In 2019, after the Big Four bailed out The Scotsman’s Fringe coverage on the eve of the festival, Nica Burns used her awards dinner speech to propose a summit on the future of Fringe media.

“We can’t come back … without having done everything we possibly can to ensure the long-term critical coverage of the Fringe. What happened at The Scotsman was more than just a warning. The time for moaning is over. We need to take action. I’m calling for a summit to address the future press strategy for the Fringe. If sponsorship is the answer, if money is to be found, we must find it.”

The summit never happened. COVID can’t be blamed; it was slated for Autumn 2019.

We now see the result of that – in continued complaints from performers that they can’t get reviews, in observations like this one from Lyn Gardner in the Stage and in the struggles of organisations like our own to justify the personal and financial cost of a continued presence.

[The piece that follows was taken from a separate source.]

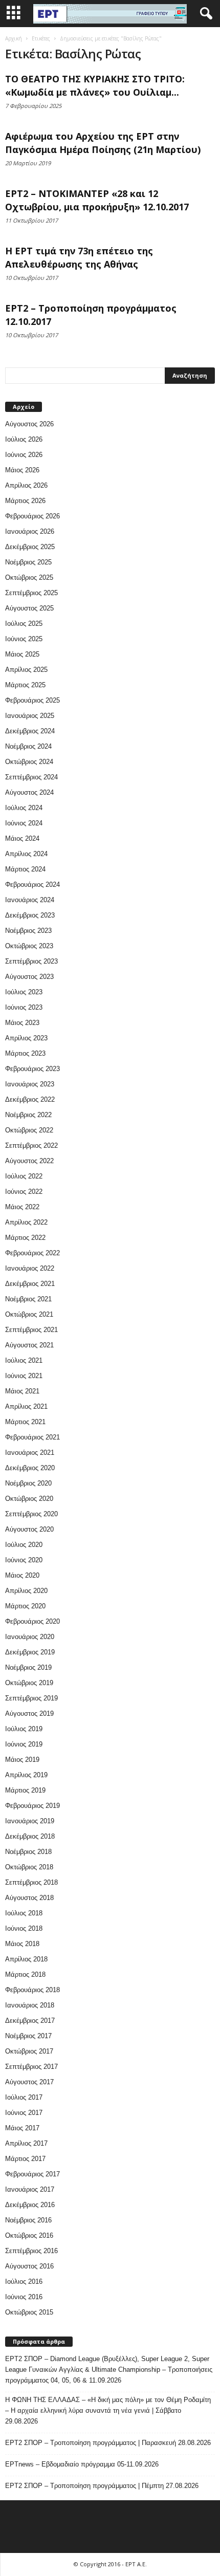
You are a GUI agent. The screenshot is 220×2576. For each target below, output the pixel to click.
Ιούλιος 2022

There have been tactical interventions. We now know that some journalists from some publications were found accommodation by the Fringe Society via a link up with Edinburgh University.

Broadway Baby, historically the Fringe’s most prolific reviewers, refused to participate in the Fringe Society’s Meet The Media event in protest at the favouring of national media over Fringe specialists. While that was not an action we took ourselves, it’s a stance we respect.

Fringe participants can judge for themselves whether the homing of selected press is a worthwhile endeavour for the Fringe Society to be pursuing. But observe the media landscape…

There are those of us who do our utmost to give every performer at the Fringe a fair bite of the media cherry. We show up for performers at Meet The Media. We make ourselves available through social media to give advice. We direct our writers to forgotten shows. We get to every corner of the Fringe we can.

There are others who are conspicuous by their absence at participant events and spend the majority of their time at Pleasance Courtyard and Summerhall.

Who is more in tune with what the Fringe purports to be? Who does the Fringe want to support to be here and why?

Moreover, why are we still in a situation where performers are complaining about lack of media coverage?

There are 3000 shows. There are way more than 3000 reviews written. In figures that used to be calculated by The List, there were 4,878 reviews written by the leading publications in 2019, not counting the dozens of smaller, independent outlets and solo reviewers. What we have is not a critic shortage, but critics flocking to the same shows. While no-one would want to compromise any publication’s editorial independence or their right to comment on any year’s talking points, what are we doing to incentivise a broader spectrum of reviews? Why has no-one approached me, or, as far as I know, fellow online editors, with a serious proposition on how this situation can be resolved?

For example, for a tiny fraction of what gets spent on Fringe PR each year, I could assemble a first class team of writers and commission them to review specific shows, the ones that actually need reviewing, instead of having to rely on our volunteer writers’ goodwill to choose an unappreciated show over something they’ve heard all about and want to see for themselves.

This is a market problem and it’s a market problem that won’t get solved without intervention. The people with the clout to make that intervention are simply not making it. And any intervention that does get made (see Mediaflatgate) is in the other direction – to benefit the few.

I am serious about what The Wee Review do. This is not a jolly for free tickets and a booze-up in the Loft Bar. It’s hard work, currently undertaken at our own expense, because we want to make a difference. In 2019, we were the second most prolific reviewers, behind only the subsidised Scotsman, doing over 700 reviews. We’re operating at around half that level this year because that effort can no longer be justified. That’s 350 performers that aren’t getting coverage, not because we won’t, but because we can’t, not without better support. That means money and it means greater respect.

I am therefore picking up from Nica Burns’ 2019 speech. I raised the point at the Fringe AGM and await a fuller response than was possible in those confines. I am asking for the summit that never happened, I am asking for the strategy and sponsorship that was suggested and I am asking for 20th century pre-conceptions of how Fringe media works to be left at the door. Dare I say it – I’m asking for the unthinkable to be thought, that maybe The Guardian doesn’t love the Fringe as much as the Fringe loves The Guardian. Maybe we poor relations of the Fringe reviewing fraternity need to be more lovingly embraced before we reluctantly have to depart too.

A quote from Kate Copstick in Broadway Baby’s Meet The Media statement struck a chord with me this year: “Someone, somewhere, has to start just saying no”. Until there is a sensible, forward-thinking solution on how we progress Fringe media, no is now my default answer.